According to the filings, Sawyer originally bought a black Chevy Traverse on May 7 after trading in his 2008 Saturn Vue, but had a change of heart and decided to exchange the vehicle for a blue model the following day.
Sales manager Wib Davenport approved the substitution allegedly without mentioning that the blue Traverse will cost additional $5,600 – a claim that has been disputed by the dealership.
In the end, Sawyer signed a final contract for a little over $34,000 while the actual asking price of the vehicle was listed as $39,000.
A week later, Sawyer returned from a trip to find dozens of voicemail messages from the dealership informing him that that a mistake had been made and asking him to come in and sign a new contract for the higher price.

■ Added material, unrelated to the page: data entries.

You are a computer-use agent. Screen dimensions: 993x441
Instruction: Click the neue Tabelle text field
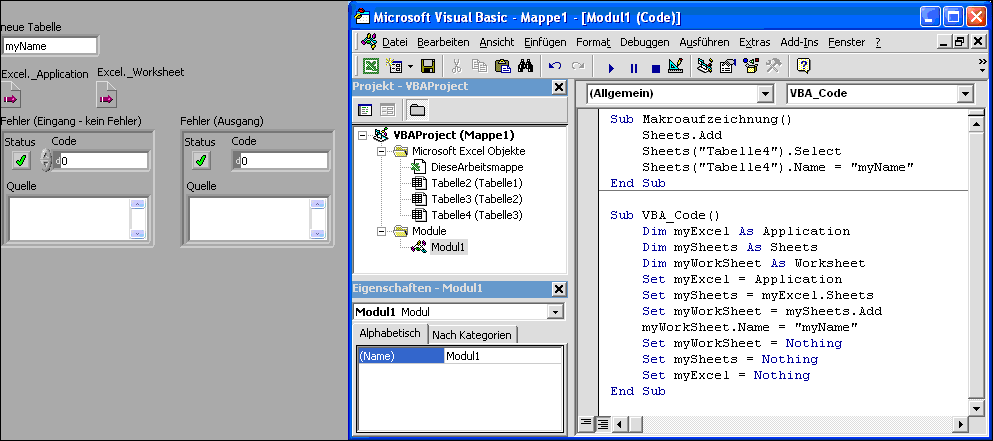coord(50,46)
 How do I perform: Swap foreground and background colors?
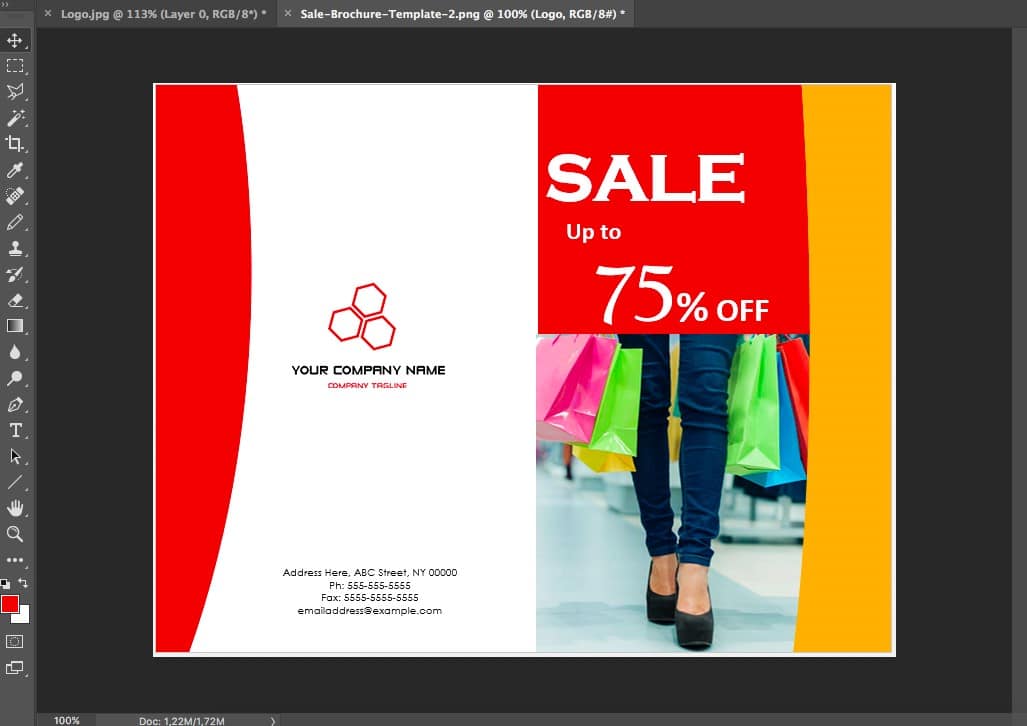point(24,582)
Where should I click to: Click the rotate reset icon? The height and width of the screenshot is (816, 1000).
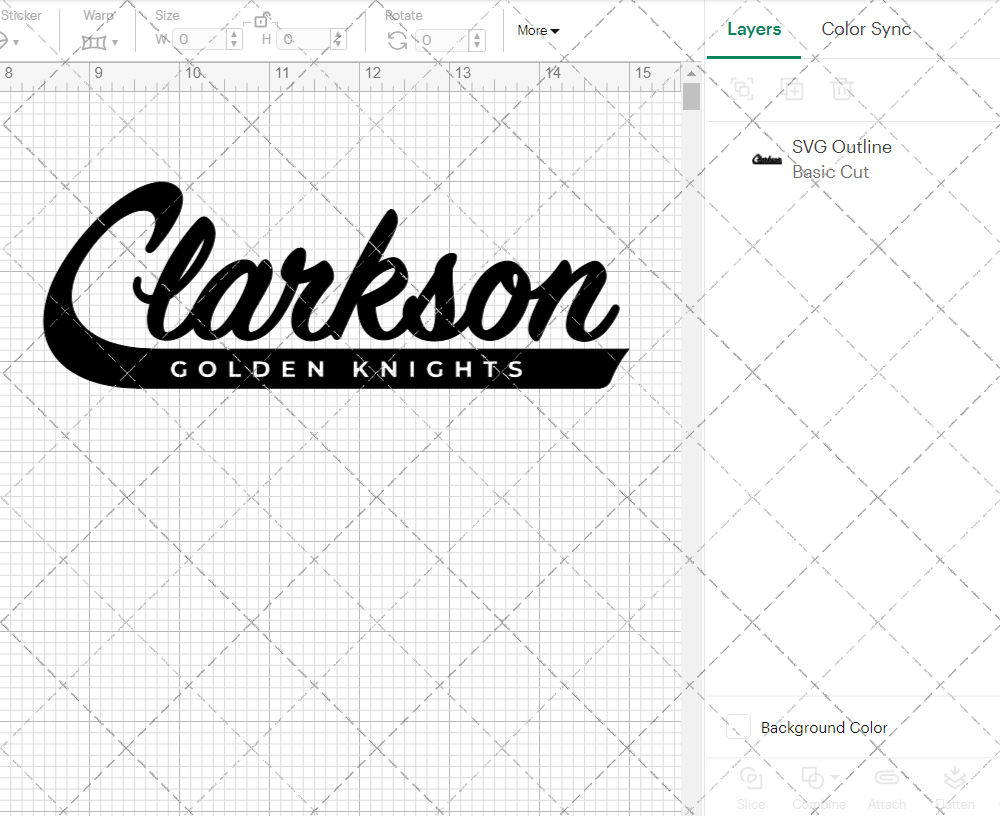pyautogui.click(x=397, y=39)
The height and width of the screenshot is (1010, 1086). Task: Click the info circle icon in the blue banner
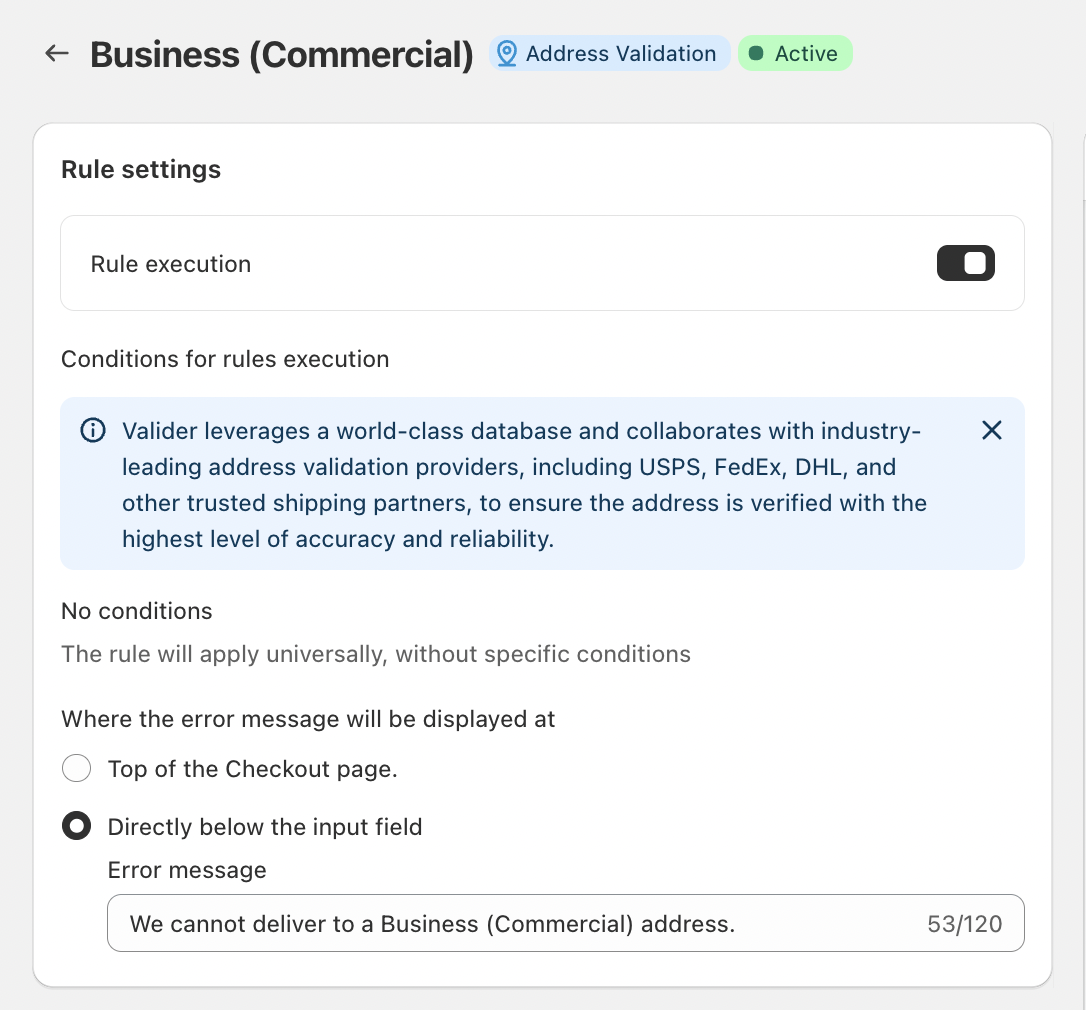click(92, 431)
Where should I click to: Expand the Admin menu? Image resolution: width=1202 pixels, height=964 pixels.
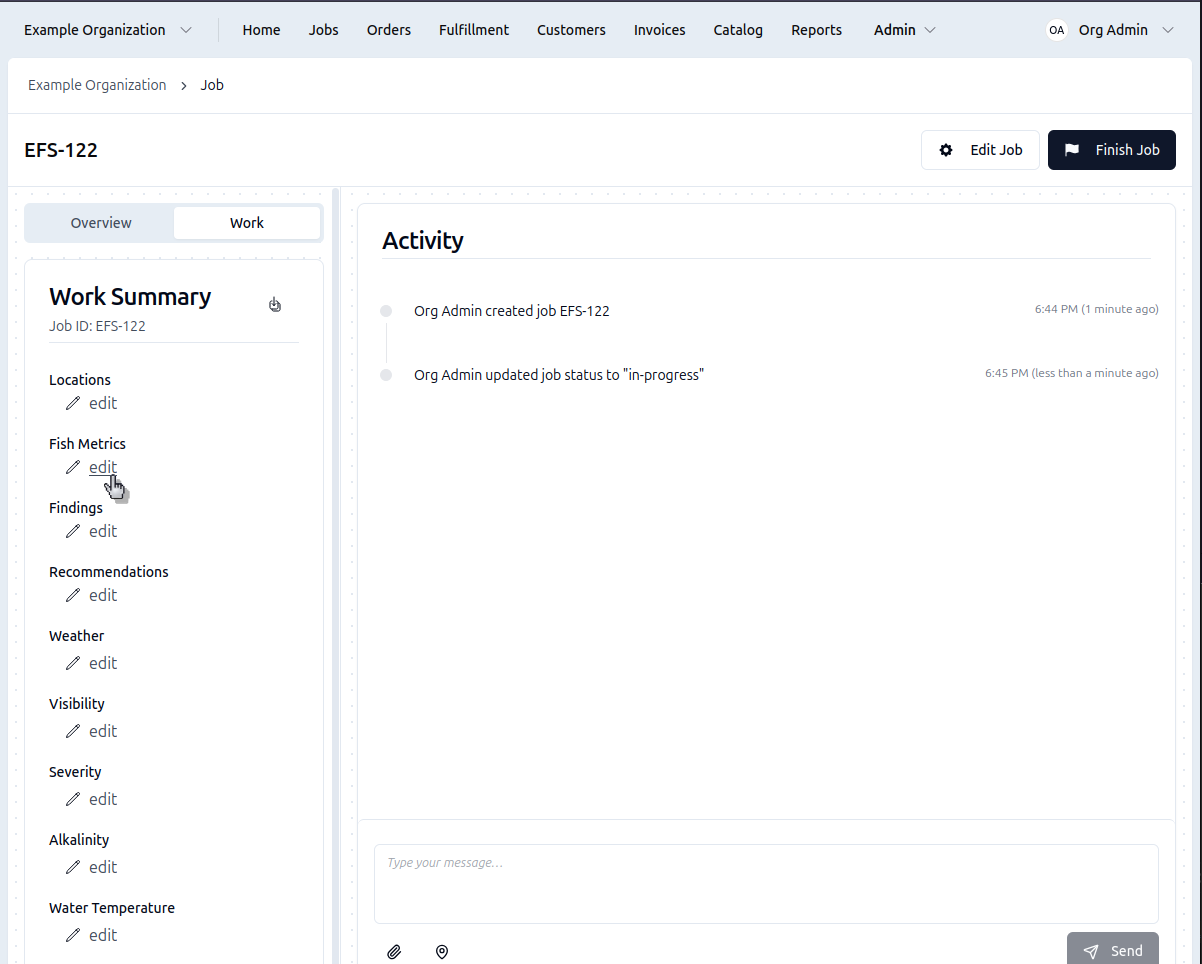point(904,30)
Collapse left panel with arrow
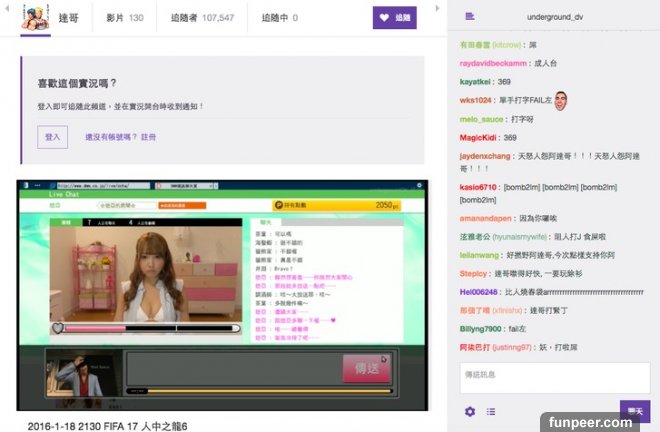660x432 pixels. 5,9
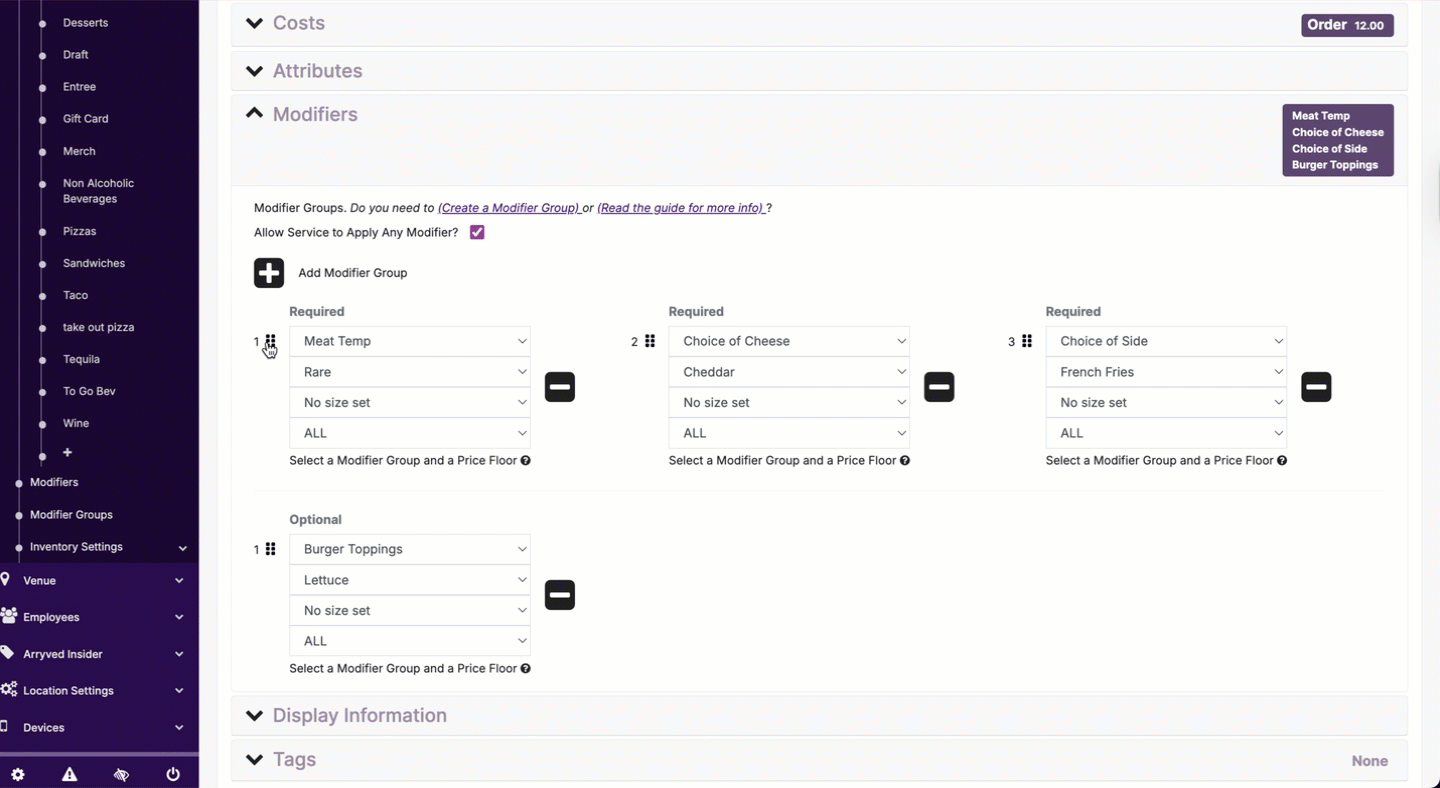Uncheck Allow Service to Apply Any Modifier

[x=477, y=233]
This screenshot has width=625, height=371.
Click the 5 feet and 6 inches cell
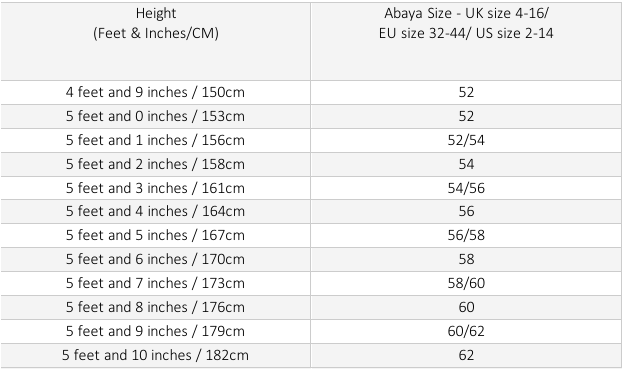tap(155, 259)
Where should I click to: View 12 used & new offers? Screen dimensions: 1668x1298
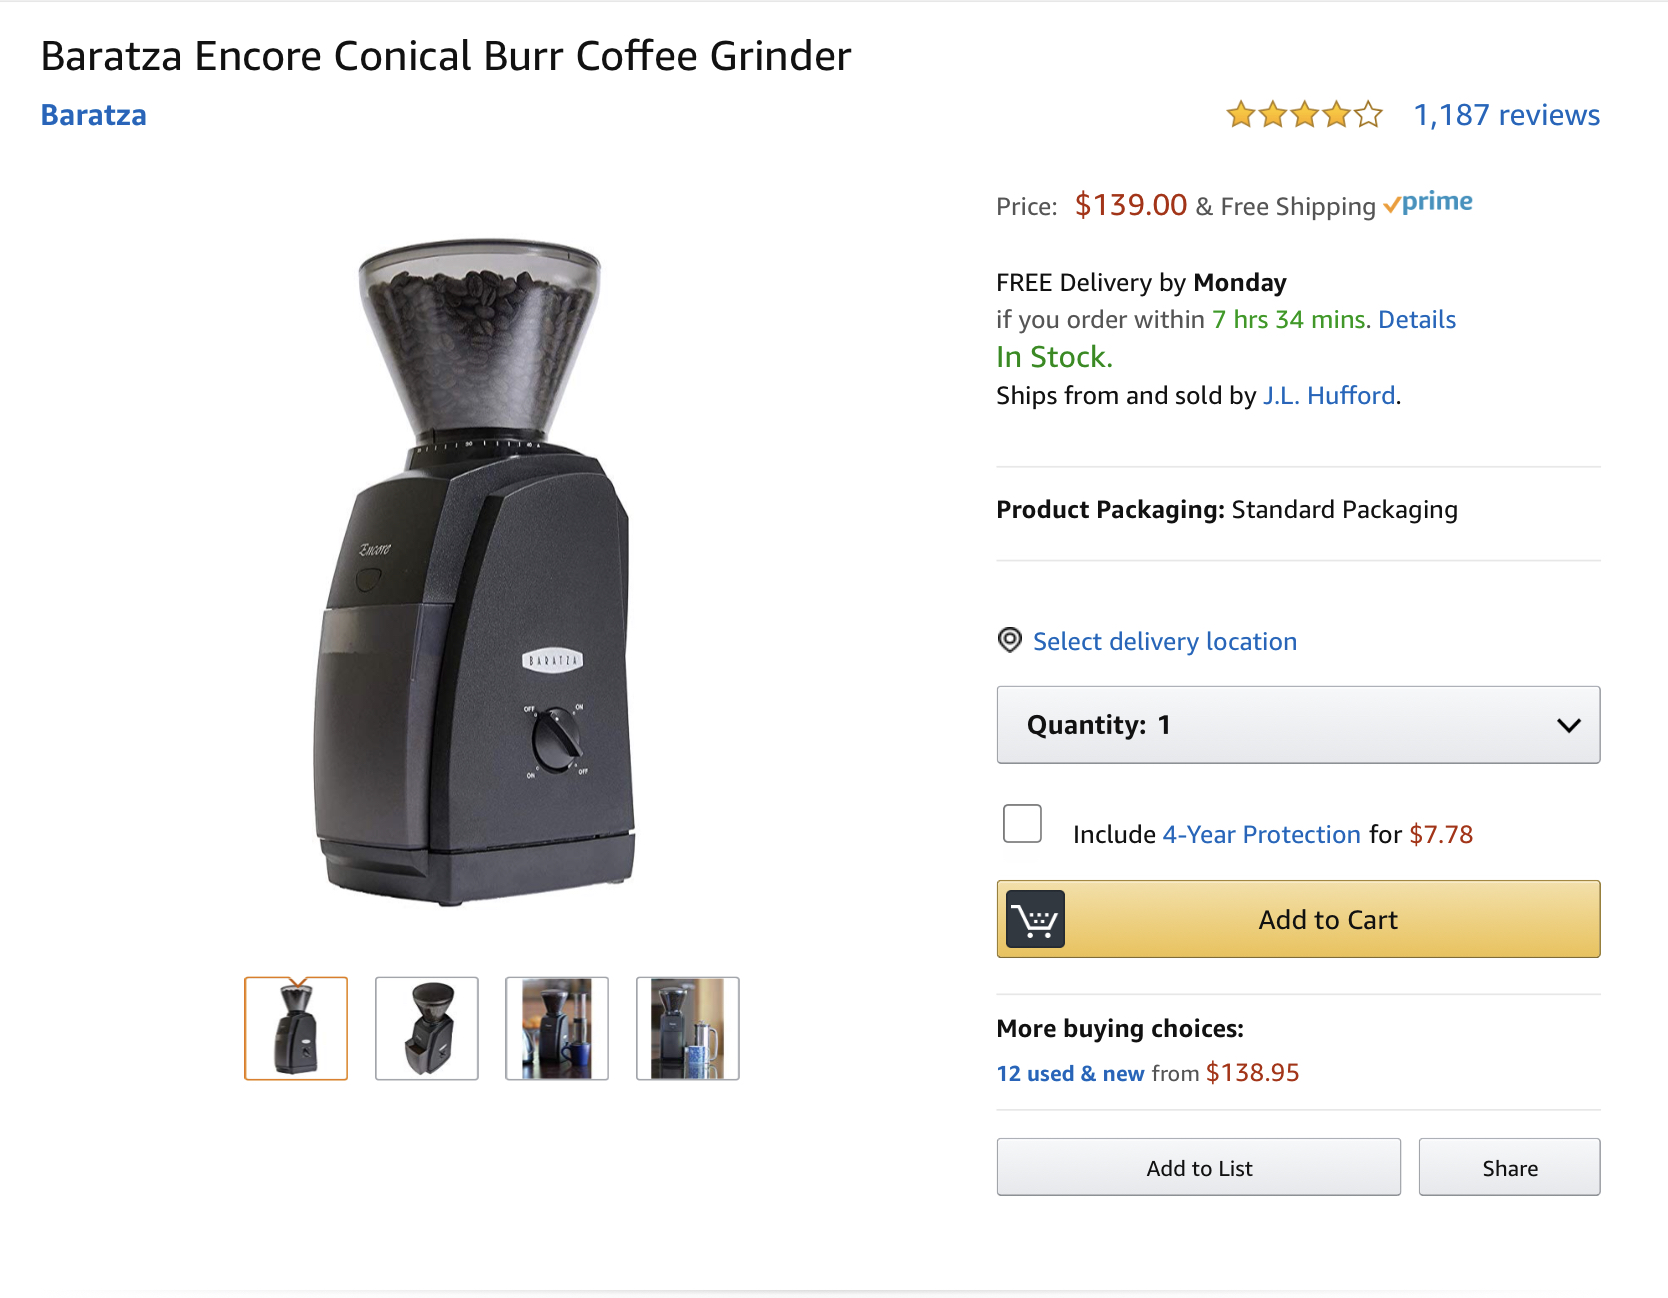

Sawyer’s lawsuits allege that the buyer refused, although the dealership insists that he orally agreed to pay the difference, but then failed to show up to sign the papers.
On June 15, Sawyer was arrested by three police officers in his front yard after a manager at the dealership accused him of stealing the SUV.
Four hours later, Sawyer was released on bond, and in late August, the Commonwealth of Virginia dropped all charges against him after finding insufficient evidence to pursue the case.
In later September, Ellmer apologized to the aggrieved customer, saying that his staff made a mistake by going to the police.
‘This shouldn't have happened,’ he said.
Rebecca Colaw, Sawyer's attorney, said she appreciates that Ellmer is taking responsibility for what happened, but said that ‘sorry’ is just not enough.